Figure 1: ACT-R modules, buffers and pattern matcher


2.2. Test scenario
The scenario for our test case was a guessing game called “What am I?”. A participant – in this case
the human – thought of a profession that the robot has to guess. The robot asked questions about the
field of activity, etc., and the human could only answer yes or no to these questions. We used GPT-4o
to create the conversational parts of a social robot. The LLM was instructed via system prompts to
understand the rules of the game and everything we needed it to output.
   For our studies we used the humanoid social robot Pepper [13], which is optimized for human
interaction. In a dialog with humans, the robot application we created forwarded the utterances of
the human dialog partner as input to the OpenAI API, which returned ChatGPT’s answer as response.

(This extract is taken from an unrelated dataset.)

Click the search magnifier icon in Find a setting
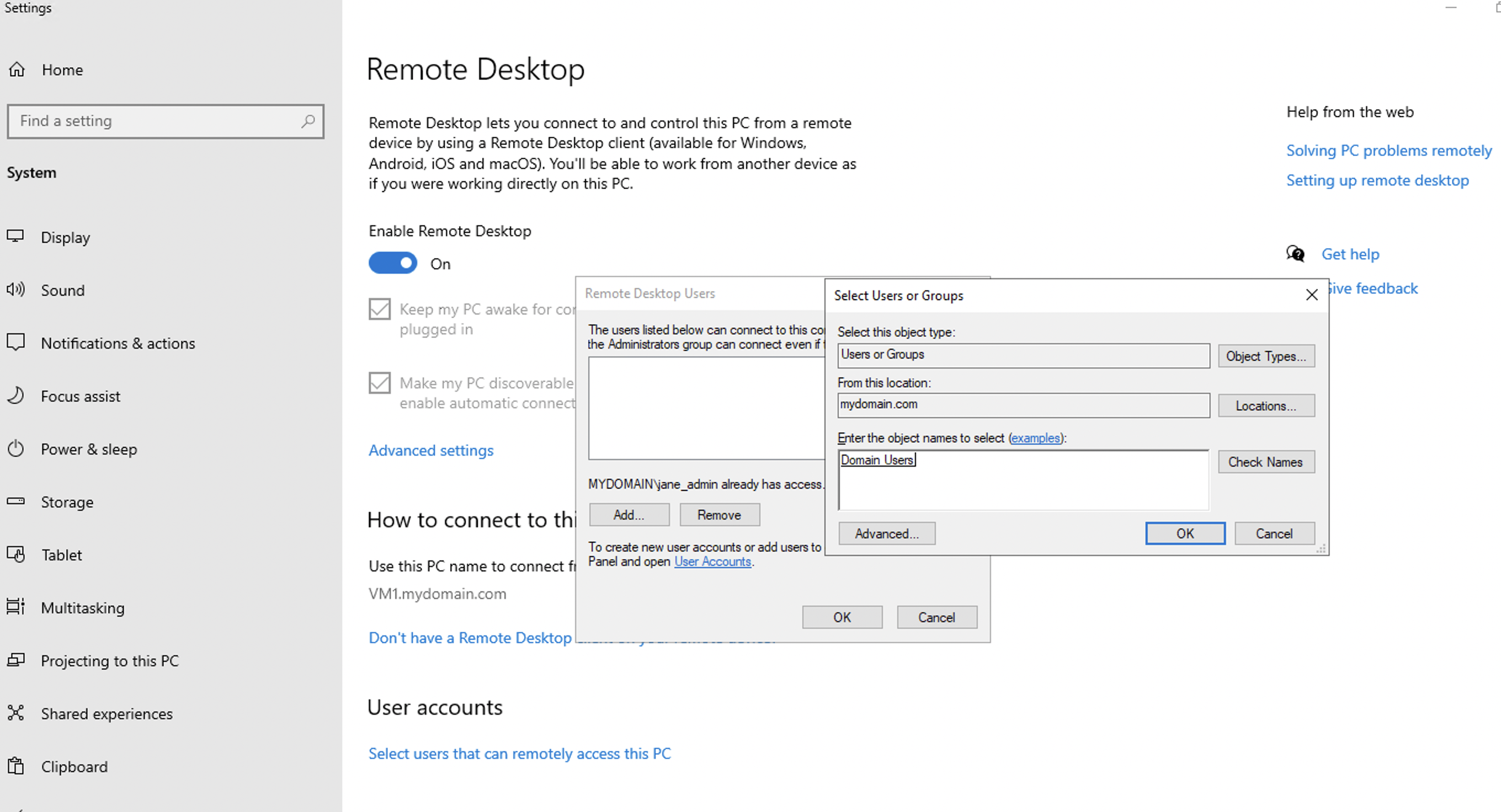The image size is (1501, 812). pos(308,121)
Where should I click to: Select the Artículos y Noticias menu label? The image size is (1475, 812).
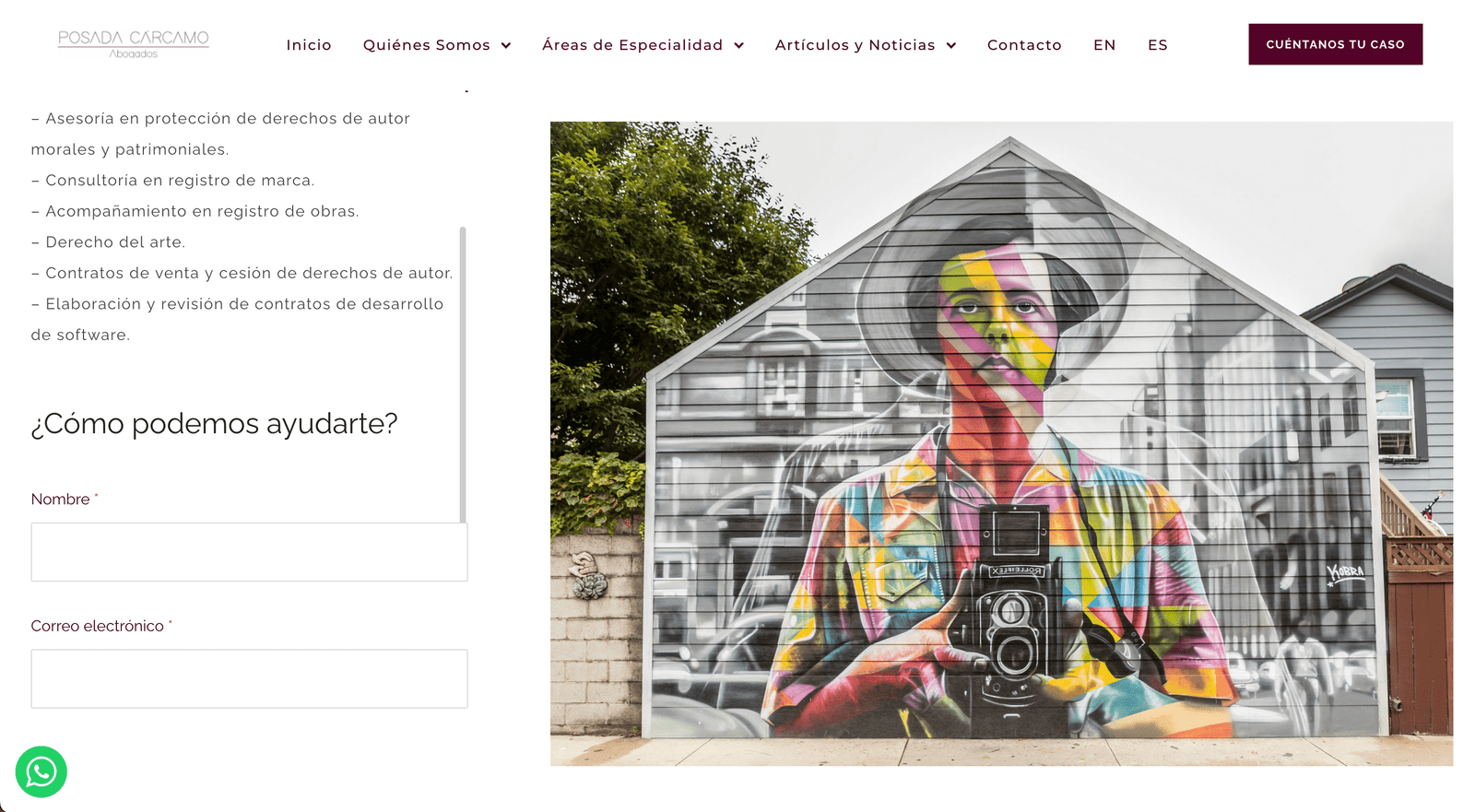[855, 44]

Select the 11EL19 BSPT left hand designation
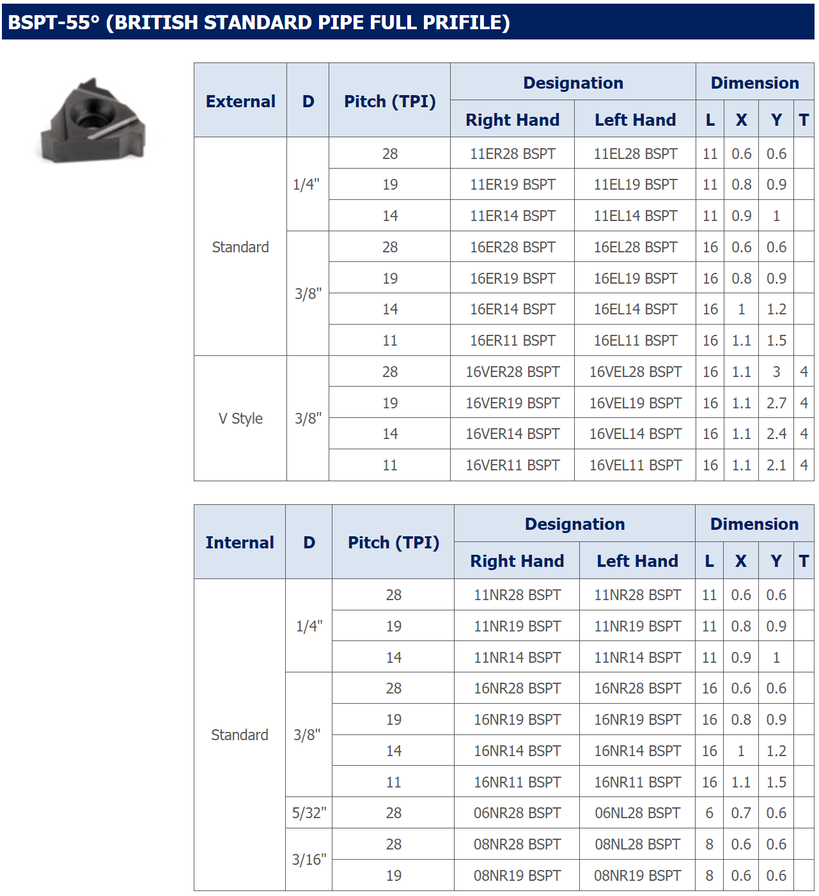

With each API call, the entire dialog was transferred to the GPT model. This allowed the model to
constantly ‘remember’ what was previously said and refer to it as the dialog progressed. The text
returned by the API was forwarded to the robot’s voice and tablet output. The OpenAI API provides
various hyperparameters that can be used to control the model behavior during an API call. To obtain
consistent responses and exclude any randomness as far as possible we set the value for temperature to
0.
   Figure 2 shows the setup for the bidirectional connection between ACT-R and the client application
on the robot. The dispatcher as a part of the ACT-R framework acts as a kind of server and is necessary
to establish a remote connection between the robot application as a client and ACT-R.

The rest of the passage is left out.